Coalition is mum on how it produces the beer and what is involved, but Boyle says a constantly shifting legal landscape poses challenges and has forced numerous brewing adjustments. But, despite not being able to sell its CBD beer across state lines, Boyle said the strategy redirection had boosted sales at Coalition. The brewery sold 923 barrels of beer in Oregon last year, according to the Oregon Liquor Control Commission data, and it anticipates 1,250 this year, Walsky said.
CBD is among the elements in cannabinoids, plants that includes hemp and marijuana, but unlike the THC compound in pot, it isn’t psychoactive, so it doesn’t produce a high. It is touted as helping relieve anxiety, pain and amnesia, among other benefits, but Boyle says Coalition makes no health claims about its beer.
So what’s the effect on a beer drinker compared with “normal” beer?
“I can’t really tell you how it feels,” Boyle said, “but anecdotally speaking, a friend said it well, you know how you feel after three or four beers, now imagine having those three or four beers in a hot tub. A little relaxed. We leave that up to people to do that for themselves.”
Coalition began when homebrewers Walsky and Hoyt met at a supply store — and by chance discovered they both envisioned a brewery named Hobo someday. They decided to throw in together, and the involvement of friends and family created the “coalition.”

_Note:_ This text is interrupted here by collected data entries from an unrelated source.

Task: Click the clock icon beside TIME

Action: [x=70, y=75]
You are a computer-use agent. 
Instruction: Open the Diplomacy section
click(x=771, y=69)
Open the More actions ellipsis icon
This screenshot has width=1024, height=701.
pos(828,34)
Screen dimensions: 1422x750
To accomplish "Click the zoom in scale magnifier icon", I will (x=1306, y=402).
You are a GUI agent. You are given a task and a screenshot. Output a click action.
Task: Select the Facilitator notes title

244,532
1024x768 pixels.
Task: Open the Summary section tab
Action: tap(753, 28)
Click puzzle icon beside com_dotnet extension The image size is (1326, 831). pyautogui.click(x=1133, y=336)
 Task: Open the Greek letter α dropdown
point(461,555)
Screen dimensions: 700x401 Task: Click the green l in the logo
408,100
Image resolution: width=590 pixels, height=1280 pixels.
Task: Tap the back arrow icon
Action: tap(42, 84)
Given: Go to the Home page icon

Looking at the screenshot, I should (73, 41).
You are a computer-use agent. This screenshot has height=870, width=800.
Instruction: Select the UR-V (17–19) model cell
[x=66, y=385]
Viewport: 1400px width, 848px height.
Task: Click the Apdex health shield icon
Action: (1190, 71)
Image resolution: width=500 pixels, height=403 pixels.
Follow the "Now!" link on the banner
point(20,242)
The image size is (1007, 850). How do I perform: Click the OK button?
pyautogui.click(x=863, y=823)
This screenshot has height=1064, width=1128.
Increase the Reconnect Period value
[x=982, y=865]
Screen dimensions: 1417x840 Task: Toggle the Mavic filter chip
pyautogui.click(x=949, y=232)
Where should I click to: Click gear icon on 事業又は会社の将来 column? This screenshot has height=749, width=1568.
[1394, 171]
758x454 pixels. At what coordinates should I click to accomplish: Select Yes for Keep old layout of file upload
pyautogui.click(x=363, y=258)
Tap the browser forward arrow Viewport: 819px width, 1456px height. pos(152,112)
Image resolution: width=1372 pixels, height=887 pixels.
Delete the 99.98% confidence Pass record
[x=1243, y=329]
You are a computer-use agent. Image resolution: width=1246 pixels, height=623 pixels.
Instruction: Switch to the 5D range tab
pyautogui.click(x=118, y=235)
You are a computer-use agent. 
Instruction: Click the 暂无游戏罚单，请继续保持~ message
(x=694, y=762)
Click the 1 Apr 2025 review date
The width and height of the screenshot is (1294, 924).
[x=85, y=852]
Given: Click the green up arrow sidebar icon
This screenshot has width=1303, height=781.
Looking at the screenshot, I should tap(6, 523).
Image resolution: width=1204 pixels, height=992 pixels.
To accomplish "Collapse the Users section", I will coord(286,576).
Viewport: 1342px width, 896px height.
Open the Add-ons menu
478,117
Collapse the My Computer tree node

They opened their initial taproom down the street, at what is now Tap & Table on Ankeny. They abandoned that in 2014 over a lease situation, moving the taproom to the current site, where the brewhouse has always lived. Beer is poured from a small bar inside the brewery, with seating outside on a spacious, comfortable patio that’s enclosed year-round and heated in winter, complete with a well-used cornhole arena off to the side.
Beyond its flagship Two Flowers IPA, a hoppy West Coast offering that tends toward the lighter side, a recent taplist included a CBD lemon shandy made with lemonade from southeast Portland’s Rose’s Refreshers. Mahalo is a dry-hopped pineapple sour, and Color Me Kush IPA features marionberries and terpenes, oils from plants including marijuana that provide flavor. Longtime favorite King Kitty Northwest Red Ale also continues to grace the taplist.
Walsky said he’s excited about what’s to come for Coalition.
“It’s going great,” he said. “Still here making lots of beer, one of the only brewers here, if not the country, producing CBD beer right now. We’re brewing beer in one of the most innovative beer scenes in the world.”
Making a splash in that scene makes Boyle proud.
“We crank a lot of beer out of here, and we’re constantly working on innovating new styles of beers and make sure that we’re keeping it fresh, because in the city of Portland you’ve got to keep it fresh and keep it interesting,” Boyle said.
“We always say if you’ve got a good idea and it works in Portland, it’ll work anywhere. Things are working in Portland right now. We hold our own in our backyard, and we’re proud of that.”